== What the exercise asks ==
Could you write out the opening lines of the data, word for word, stopping after the line that contains "Given: Enable the 汇总行 checkbox"?

== Source data ==
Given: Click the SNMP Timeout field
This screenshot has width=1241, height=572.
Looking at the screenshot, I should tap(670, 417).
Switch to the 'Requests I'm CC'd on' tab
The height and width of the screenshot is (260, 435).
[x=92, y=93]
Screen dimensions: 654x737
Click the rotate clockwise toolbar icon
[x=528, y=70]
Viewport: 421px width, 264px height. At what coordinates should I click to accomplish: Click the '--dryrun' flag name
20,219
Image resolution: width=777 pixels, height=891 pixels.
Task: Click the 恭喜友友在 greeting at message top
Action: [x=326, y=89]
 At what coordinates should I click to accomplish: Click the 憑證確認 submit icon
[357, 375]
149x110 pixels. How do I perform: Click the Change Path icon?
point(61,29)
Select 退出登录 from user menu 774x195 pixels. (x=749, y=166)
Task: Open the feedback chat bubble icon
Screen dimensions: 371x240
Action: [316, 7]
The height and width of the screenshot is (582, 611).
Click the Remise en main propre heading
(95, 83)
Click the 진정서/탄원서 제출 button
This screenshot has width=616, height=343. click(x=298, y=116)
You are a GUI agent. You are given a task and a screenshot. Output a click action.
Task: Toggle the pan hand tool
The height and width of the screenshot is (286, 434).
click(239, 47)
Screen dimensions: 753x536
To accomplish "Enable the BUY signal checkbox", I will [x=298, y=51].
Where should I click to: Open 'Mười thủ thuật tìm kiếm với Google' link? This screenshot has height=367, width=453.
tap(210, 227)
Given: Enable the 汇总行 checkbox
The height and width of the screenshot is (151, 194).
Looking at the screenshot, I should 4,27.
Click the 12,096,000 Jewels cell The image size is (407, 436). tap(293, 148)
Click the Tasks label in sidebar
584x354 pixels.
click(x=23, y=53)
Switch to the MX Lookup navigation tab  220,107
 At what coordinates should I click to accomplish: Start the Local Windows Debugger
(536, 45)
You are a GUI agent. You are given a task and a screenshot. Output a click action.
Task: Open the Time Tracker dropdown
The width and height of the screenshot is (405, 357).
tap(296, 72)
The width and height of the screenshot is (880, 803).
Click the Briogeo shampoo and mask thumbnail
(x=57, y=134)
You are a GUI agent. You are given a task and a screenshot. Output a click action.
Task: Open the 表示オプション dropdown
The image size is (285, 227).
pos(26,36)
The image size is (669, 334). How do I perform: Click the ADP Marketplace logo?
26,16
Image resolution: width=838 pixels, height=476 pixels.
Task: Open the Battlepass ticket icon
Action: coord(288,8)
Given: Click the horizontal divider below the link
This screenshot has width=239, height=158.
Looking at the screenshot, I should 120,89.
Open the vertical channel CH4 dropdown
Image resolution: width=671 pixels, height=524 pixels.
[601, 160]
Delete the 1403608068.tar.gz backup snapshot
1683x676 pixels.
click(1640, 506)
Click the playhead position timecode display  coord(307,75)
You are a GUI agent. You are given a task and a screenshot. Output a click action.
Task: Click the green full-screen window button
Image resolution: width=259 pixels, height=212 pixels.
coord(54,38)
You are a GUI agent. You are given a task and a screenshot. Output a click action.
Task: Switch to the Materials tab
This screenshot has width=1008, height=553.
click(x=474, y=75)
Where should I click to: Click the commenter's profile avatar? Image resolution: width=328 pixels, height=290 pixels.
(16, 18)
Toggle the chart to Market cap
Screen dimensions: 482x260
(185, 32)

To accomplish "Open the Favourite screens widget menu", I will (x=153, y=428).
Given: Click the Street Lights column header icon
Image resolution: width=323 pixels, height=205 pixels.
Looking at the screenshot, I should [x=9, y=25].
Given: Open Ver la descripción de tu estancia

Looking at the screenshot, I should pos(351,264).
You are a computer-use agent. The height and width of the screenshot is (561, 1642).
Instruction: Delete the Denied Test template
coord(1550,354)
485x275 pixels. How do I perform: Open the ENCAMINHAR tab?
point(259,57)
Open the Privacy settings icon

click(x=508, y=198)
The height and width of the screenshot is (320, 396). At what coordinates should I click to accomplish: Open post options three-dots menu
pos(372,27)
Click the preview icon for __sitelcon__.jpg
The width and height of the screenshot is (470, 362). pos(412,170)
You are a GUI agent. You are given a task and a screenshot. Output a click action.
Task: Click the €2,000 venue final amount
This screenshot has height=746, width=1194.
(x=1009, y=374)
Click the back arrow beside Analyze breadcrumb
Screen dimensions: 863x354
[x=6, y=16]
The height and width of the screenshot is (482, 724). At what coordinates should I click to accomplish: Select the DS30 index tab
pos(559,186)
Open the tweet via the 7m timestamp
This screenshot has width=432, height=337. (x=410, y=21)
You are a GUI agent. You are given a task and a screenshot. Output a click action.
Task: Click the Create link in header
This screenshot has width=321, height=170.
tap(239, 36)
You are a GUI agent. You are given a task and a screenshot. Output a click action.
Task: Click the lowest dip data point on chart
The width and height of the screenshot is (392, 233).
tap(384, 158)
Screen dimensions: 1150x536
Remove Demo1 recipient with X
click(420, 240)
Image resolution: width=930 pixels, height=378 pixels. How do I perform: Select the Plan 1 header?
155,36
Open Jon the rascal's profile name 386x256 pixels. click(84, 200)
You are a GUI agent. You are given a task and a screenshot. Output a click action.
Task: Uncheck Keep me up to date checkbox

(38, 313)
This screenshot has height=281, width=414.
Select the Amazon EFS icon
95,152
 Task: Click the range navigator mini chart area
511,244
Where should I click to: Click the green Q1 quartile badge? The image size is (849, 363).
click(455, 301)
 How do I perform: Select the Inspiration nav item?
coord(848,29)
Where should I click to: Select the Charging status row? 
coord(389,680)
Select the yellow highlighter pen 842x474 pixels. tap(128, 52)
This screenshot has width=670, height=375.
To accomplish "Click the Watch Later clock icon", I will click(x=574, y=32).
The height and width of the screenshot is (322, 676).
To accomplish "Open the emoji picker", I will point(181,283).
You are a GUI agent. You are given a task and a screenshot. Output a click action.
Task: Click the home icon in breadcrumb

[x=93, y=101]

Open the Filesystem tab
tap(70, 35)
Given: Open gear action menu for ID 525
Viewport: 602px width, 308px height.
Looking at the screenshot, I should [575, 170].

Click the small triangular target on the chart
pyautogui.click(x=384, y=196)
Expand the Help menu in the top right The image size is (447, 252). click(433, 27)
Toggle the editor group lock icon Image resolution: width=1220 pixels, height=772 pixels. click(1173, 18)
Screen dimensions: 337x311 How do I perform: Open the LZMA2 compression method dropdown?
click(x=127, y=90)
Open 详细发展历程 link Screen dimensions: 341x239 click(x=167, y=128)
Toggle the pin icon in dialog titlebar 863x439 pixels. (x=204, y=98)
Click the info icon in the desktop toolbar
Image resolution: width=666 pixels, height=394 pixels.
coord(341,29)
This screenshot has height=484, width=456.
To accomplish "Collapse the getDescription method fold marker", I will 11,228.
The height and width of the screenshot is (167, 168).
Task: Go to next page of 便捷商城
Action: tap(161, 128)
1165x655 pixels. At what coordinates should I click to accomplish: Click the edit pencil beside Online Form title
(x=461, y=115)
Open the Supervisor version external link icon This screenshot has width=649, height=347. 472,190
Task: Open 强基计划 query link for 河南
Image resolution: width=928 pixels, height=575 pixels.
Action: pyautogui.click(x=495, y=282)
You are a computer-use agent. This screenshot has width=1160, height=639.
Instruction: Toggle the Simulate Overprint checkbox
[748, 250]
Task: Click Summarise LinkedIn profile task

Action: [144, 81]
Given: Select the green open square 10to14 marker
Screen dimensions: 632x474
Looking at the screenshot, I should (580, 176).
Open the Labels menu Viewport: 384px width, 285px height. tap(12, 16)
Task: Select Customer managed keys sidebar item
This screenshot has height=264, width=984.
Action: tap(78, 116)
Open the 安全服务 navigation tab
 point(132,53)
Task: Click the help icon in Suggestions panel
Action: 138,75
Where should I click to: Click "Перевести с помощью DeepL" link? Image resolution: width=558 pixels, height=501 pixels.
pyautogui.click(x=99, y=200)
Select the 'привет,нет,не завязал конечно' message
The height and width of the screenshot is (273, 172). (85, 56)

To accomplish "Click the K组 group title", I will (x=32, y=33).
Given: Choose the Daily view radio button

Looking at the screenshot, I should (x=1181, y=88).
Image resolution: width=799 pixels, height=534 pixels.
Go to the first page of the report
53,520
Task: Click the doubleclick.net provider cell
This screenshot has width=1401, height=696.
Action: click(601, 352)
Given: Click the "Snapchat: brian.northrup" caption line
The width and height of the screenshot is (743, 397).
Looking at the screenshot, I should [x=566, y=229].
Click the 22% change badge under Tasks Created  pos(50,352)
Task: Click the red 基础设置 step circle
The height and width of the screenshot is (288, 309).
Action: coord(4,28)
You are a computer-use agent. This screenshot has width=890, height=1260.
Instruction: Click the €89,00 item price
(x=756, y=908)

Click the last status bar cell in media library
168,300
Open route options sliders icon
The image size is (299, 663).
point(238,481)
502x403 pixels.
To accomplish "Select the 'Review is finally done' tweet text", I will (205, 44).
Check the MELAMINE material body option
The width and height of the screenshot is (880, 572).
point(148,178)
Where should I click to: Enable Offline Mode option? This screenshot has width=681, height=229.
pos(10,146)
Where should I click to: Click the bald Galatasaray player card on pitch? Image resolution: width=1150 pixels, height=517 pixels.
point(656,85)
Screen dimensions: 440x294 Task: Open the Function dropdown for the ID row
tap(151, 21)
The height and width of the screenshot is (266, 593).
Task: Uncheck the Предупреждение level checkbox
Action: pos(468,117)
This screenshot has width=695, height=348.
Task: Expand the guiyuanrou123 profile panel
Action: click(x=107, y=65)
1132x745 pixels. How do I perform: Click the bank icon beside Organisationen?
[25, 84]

== Response to this task ==
Given: Click the SNMP Timeout field
This screenshot has width=1241, height=572.
Looking at the screenshot, I should tap(670, 417).
Switch to the 'Requests I'm CC'd on' tab
The height and width of the screenshot is (260, 435).
[x=92, y=93]
Screen dimensions: 654x737
Click the rotate clockwise toolbar icon
[x=528, y=70]
Viewport: 421px width, 264px height. At what coordinates should I click to accomplish: Click the '--dryrun' flag name
20,219
Image resolution: width=777 pixels, height=891 pixels.
Task: Click the 恭喜友友在 greeting at message top
Action: [x=326, y=89]
 At what coordinates should I click to accomplish: Click the 憑證確認 submit icon
[357, 375]
149x110 pixels. How do I perform: Click the Change Path icon?
point(61,29)
Select 退出登录 from user menu 774x195 pixels. (x=749, y=166)
Task: Open the feedback chat bubble icon
Screen dimensions: 371x240
Action: [316, 7]
The height and width of the screenshot is (582, 611).
Click the Remise en main propre heading
(95, 83)
Click the 진정서/탄원서 제출 button
This screenshot has width=616, height=343. click(x=298, y=116)
You are a GUI agent. You are given a task and a screenshot. Output a click action.
Task: Toggle the pan hand tool
The height and width of the screenshot is (286, 434).
click(239, 47)
Screen dimensions: 753x536
To accomplish "Enable the BUY signal checkbox", I will [x=298, y=51].
Where should I click to: Open 'Mười thủ thuật tìm kiếm với Google' link? This screenshot has height=367, width=453.
tap(210, 227)
Given: Enable the 汇总行 checkbox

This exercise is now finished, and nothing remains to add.